● INSTRUCTIONS FOR THE TASK
Provide the records once more, identical to the original.

[Collected data]

● ● ● ● ● ● ●

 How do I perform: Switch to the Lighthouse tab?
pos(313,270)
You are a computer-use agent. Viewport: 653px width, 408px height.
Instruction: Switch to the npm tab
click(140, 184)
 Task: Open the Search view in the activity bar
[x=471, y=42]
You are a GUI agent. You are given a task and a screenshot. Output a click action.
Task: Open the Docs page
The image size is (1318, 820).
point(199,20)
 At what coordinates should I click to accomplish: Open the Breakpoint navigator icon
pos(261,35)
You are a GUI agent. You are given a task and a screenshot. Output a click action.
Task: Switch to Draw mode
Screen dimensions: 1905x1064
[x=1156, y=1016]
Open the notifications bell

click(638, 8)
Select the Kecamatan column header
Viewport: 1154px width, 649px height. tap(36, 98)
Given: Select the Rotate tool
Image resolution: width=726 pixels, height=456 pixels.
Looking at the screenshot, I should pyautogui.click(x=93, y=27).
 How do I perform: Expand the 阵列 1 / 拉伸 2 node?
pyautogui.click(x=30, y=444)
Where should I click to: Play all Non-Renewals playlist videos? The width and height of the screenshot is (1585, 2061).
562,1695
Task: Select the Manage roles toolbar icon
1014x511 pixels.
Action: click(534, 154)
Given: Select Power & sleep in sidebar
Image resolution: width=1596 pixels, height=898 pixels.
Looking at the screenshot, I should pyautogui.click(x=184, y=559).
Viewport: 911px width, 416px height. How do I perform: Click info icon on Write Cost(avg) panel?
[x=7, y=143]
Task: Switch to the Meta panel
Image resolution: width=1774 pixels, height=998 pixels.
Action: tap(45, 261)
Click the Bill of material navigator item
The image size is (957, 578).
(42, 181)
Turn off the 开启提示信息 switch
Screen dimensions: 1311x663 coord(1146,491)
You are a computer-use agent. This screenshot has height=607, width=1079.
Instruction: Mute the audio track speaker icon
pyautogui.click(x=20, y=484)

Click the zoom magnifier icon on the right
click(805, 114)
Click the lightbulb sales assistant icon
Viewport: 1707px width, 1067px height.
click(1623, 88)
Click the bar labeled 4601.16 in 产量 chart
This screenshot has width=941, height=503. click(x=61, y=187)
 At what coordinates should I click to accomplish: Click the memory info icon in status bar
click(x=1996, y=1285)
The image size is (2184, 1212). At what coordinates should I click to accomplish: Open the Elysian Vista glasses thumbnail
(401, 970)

● ● ● ● ● ● ●

● REPLY TO THE TASK
 How do I perform: Switch to the Lighthouse tab?
pos(313,270)
You are a computer-use agent. Viewport: 653px width, 408px height.
Instruction: Switch to the npm tab
click(140, 184)
 Task: Open the Search view in the activity bar
[x=471, y=42]
You are a GUI agent. You are given a task and a screenshot. Output a click action.
Task: Open the Docs page
The image size is (1318, 820).
point(199,20)
 At what coordinates should I click to accomplish: Open the Breakpoint navigator icon
pos(261,35)
You are a GUI agent. You are given a task and a screenshot. Output a click action.
Task: Switch to Draw mode
Screen dimensions: 1905x1064
[x=1156, y=1016]
Open the notifications bell

click(638, 8)
Select the Kecamatan column header
Viewport: 1154px width, 649px height. tap(36, 98)
Given: Select the Rotate tool
Image resolution: width=726 pixels, height=456 pixels.
Looking at the screenshot, I should pyautogui.click(x=93, y=27).
 How do I perform: Expand the 阵列 1 / 拉伸 2 node?
pyautogui.click(x=30, y=444)
Where should I click to: Play all Non-Renewals playlist videos? The width and height of the screenshot is (1585, 2061).
562,1695
Task: Select the Manage roles toolbar icon
1014x511 pixels.
Action: click(534, 154)
Given: Select Power & sleep in sidebar
Image resolution: width=1596 pixels, height=898 pixels.
Looking at the screenshot, I should pyautogui.click(x=184, y=559).
Viewport: 911px width, 416px height. How do I perform: Click info icon on Write Cost(avg) panel?
[x=7, y=143]
Task: Switch to the Meta panel
Image resolution: width=1774 pixels, height=998 pixels.
Action: tap(45, 261)
Click the Bill of material navigator item
The image size is (957, 578).
(42, 181)
Turn off the 开启提示信息 switch
Screen dimensions: 1311x663 coord(1146,491)
You are a computer-use agent. This screenshot has height=607, width=1079.
Instruction: Mute the audio track speaker icon
pyautogui.click(x=20, y=484)

Click the zoom magnifier icon on the right
click(805, 114)
Click the lightbulb sales assistant icon
Viewport: 1707px width, 1067px height.
click(1623, 88)
Click the bar labeled 4601.16 in 产量 chart
This screenshot has width=941, height=503. click(x=61, y=187)
 At what coordinates should I click to accomplish: Click the memory info icon in status bar
click(x=1996, y=1285)
The image size is (2184, 1212). At what coordinates should I click to accomplish: Open the Elysian Vista glasses thumbnail
(401, 970)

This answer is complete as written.